#### Data
○ ○ ○ ○ ○

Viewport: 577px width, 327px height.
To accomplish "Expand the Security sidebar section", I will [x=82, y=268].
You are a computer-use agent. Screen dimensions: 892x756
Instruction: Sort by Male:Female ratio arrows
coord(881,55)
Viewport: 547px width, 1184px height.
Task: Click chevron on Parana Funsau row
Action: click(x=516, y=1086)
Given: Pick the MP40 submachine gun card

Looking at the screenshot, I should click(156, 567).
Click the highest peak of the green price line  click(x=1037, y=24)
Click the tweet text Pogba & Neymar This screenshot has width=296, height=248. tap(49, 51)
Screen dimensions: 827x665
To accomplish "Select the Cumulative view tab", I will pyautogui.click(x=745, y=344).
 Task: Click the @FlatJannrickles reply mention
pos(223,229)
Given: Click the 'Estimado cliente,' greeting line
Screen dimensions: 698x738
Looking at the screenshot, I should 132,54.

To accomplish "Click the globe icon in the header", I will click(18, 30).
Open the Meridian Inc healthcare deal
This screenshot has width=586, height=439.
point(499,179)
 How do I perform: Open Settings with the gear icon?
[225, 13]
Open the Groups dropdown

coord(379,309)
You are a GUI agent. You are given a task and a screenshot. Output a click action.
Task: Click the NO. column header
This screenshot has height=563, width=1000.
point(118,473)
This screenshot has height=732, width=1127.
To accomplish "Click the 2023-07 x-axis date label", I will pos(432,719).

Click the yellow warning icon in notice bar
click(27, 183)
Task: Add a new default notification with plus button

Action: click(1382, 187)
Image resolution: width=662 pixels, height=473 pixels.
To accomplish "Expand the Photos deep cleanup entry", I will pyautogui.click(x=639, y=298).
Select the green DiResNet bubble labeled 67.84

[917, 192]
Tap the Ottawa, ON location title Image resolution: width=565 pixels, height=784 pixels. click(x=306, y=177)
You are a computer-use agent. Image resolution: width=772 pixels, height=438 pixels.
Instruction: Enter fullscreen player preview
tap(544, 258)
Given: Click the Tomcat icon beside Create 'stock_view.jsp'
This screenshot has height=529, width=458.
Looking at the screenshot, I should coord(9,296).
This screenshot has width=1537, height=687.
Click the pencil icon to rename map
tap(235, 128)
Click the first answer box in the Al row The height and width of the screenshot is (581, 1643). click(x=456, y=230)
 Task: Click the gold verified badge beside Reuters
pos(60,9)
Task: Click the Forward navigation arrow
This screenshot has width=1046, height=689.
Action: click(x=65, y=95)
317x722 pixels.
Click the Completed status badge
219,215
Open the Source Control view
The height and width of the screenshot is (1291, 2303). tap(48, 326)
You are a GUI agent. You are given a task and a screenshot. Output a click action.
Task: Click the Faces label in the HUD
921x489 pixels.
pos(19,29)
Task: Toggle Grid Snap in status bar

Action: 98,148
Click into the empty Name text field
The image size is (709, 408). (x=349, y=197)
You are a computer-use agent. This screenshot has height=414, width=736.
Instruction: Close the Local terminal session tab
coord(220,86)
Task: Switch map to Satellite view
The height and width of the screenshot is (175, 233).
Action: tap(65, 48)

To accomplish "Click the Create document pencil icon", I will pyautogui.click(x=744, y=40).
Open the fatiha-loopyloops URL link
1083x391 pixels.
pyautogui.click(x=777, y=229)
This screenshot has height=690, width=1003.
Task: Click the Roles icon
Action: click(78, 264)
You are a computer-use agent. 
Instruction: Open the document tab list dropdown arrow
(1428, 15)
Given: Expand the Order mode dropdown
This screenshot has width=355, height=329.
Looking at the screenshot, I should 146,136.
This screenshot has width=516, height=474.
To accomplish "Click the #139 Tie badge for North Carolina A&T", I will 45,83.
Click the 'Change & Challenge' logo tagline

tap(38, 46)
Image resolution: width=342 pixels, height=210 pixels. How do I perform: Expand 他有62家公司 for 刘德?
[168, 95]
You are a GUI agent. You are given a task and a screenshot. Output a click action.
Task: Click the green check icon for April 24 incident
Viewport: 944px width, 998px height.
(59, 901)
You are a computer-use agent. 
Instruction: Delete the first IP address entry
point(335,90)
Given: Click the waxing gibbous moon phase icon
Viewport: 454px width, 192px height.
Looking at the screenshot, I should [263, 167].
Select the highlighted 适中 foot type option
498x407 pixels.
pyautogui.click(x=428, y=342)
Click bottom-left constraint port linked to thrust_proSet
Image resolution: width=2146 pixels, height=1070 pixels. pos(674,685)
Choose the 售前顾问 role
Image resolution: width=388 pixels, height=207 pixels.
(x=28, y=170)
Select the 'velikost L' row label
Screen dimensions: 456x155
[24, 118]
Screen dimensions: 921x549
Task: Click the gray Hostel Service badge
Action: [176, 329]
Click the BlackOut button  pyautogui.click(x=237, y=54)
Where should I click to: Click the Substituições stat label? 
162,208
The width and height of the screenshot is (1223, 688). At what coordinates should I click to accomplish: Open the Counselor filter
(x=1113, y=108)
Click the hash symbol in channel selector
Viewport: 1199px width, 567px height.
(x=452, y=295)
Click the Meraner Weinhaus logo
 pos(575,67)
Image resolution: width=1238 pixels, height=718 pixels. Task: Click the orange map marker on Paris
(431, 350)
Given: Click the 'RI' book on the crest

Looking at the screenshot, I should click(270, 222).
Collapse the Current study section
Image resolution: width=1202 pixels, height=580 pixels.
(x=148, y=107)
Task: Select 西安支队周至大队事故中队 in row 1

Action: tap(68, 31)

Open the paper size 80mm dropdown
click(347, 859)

○ ○ ○ ○ ○

#### The problem
Edit the items above by changing "BlackOut" to "Blackout" and leaving everything else the same.

#### Worked solution
Viewport: 577px width, 327px height.
To accomplish "Expand the Security sidebar section", I will [x=82, y=268].
You are a computer-use agent. Screen dimensions: 892x756
Instruction: Sort by Male:Female ratio arrows
coord(881,55)
Viewport: 547px width, 1184px height.
Task: Click chevron on Parana Funsau row
Action: click(x=516, y=1086)
Given: Pick the MP40 submachine gun card

Looking at the screenshot, I should click(156, 567).
Click the highest peak of the green price line  click(x=1037, y=24)
Click the tweet text Pogba & Neymar This screenshot has width=296, height=248. tap(49, 51)
Screen dimensions: 827x665
To accomplish "Select the Cumulative view tab", I will pyautogui.click(x=745, y=344).
 Task: Click the @FlatJannrickles reply mention
pos(223,229)
Given: Click the 'Estimado cliente,' greeting line
Screen dimensions: 698x738
Looking at the screenshot, I should 132,54.

To accomplish "Click the globe icon in the header", I will click(18, 30).
Open the Meridian Inc healthcare deal
This screenshot has width=586, height=439.
point(499,179)
 How do I perform: Open Settings with the gear icon?
[225, 13]
Open the Groups dropdown

coord(379,309)
You are a GUI agent. You are given a task and a screenshot. Output a click action.
Task: Click the NO. column header
This screenshot has height=563, width=1000.
point(118,473)
This screenshot has height=732, width=1127.
To accomplish "Click the 2023-07 x-axis date label", I will pos(432,719).

Click the yellow warning icon in notice bar
click(27, 183)
Task: Add a new default notification with plus button

Action: click(1382, 187)
Image resolution: width=662 pixels, height=473 pixels.
To accomplish "Expand the Photos deep cleanup entry", I will pyautogui.click(x=639, y=298).
Select the green DiResNet bubble labeled 67.84

[917, 192]
Tap the Ottawa, ON location title Image resolution: width=565 pixels, height=784 pixels. click(x=306, y=177)
You are a computer-use agent. Image resolution: width=772 pixels, height=438 pixels.
Instruction: Enter fullscreen player preview
tap(544, 258)
Given: Click the Tomcat icon beside Create 'stock_view.jsp'
This screenshot has height=529, width=458.
Looking at the screenshot, I should coord(9,296).
This screenshot has width=1537, height=687.
Click the pencil icon to rename map
tap(235, 128)
Click the first answer box in the Al row The height and width of the screenshot is (581, 1643). click(x=456, y=230)
 Task: Click the gold verified badge beside Reuters
pos(60,9)
Task: Click the Forward navigation arrow
This screenshot has width=1046, height=689.
Action: click(x=65, y=95)
317x722 pixels.
Click the Completed status badge
219,215
Open the Source Control view
The height and width of the screenshot is (1291, 2303). tap(48, 326)
You are a GUI agent. You are given a task and a screenshot. Output a click action.
Task: Click the Faces label in the HUD
921x489 pixels.
pos(19,29)
Task: Toggle Grid Snap in status bar

Action: 98,148
Click into the empty Name text field
The image size is (709, 408). (x=349, y=197)
You are a computer-use agent. This screenshot has height=414, width=736.
Instruction: Close the Local terminal session tab
coord(220,86)
Task: Switch map to Satellite view
The height and width of the screenshot is (175, 233).
Action: tap(65, 48)

To accomplish "Click the Create document pencil icon", I will pyautogui.click(x=744, y=40).
Open the fatiha-loopyloops URL link
1083x391 pixels.
pyautogui.click(x=777, y=229)
This screenshot has height=690, width=1003.
Task: Click the Roles icon
Action: click(78, 264)
You are a computer-use agent. 
Instruction: Open the document tab list dropdown arrow
(1428, 15)
Given: Expand the Order mode dropdown
This screenshot has width=355, height=329.
Looking at the screenshot, I should 146,136.
This screenshot has width=516, height=474.
To accomplish "Click the #139 Tie badge for North Carolina A&T", I will 45,83.
Click the 'Change & Challenge' logo tagline

tap(38, 46)
Image resolution: width=342 pixels, height=210 pixels. How do I perform: Expand 他有62家公司 for 刘德?
[168, 95]
You are a GUI agent. You are given a task and a screenshot. Output a click action.
Task: Click the green check icon for April 24 incident
Viewport: 944px width, 998px height.
(59, 901)
You are a computer-use agent. 
Instruction: Delete the first IP address entry
point(335,90)
Given: Click the waxing gibbous moon phase icon
Viewport: 454px width, 192px height.
Looking at the screenshot, I should [263, 167].
Select the highlighted 适中 foot type option
498x407 pixels.
pyautogui.click(x=428, y=342)
Click bottom-left constraint port linked to thrust_proSet
Image resolution: width=2146 pixels, height=1070 pixels. pos(674,685)
Choose the 售前顾问 role
Image resolution: width=388 pixels, height=207 pixels.
(x=28, y=170)
Select the 'velikost L' row label
Screen dimensions: 456x155
[24, 118]
Screen dimensions: 921x549
Task: Click the gray Hostel Service badge
Action: [176, 329]
Click the Blackout button  pyautogui.click(x=237, y=54)
Where should I click to: Click the Substituições stat label? 
162,208
The width and height of the screenshot is (1223, 688). At what coordinates should I click to accomplish: Open the Counselor filter
(x=1113, y=108)
Click the hash symbol in channel selector
Viewport: 1199px width, 567px height.
(x=452, y=295)
Click the Meraner Weinhaus logo
 pos(575,67)
Image resolution: width=1238 pixels, height=718 pixels. Task: Click the orange map marker on Paris
(431, 350)
Given: Click the 'RI' book on the crest

Looking at the screenshot, I should click(270, 222).
Collapse the Current study section
Image resolution: width=1202 pixels, height=580 pixels.
(x=148, y=107)
Task: Select 西安支队周至大队事故中队 in row 1

Action: tap(68, 31)

Open the paper size 80mm dropdown
click(347, 859)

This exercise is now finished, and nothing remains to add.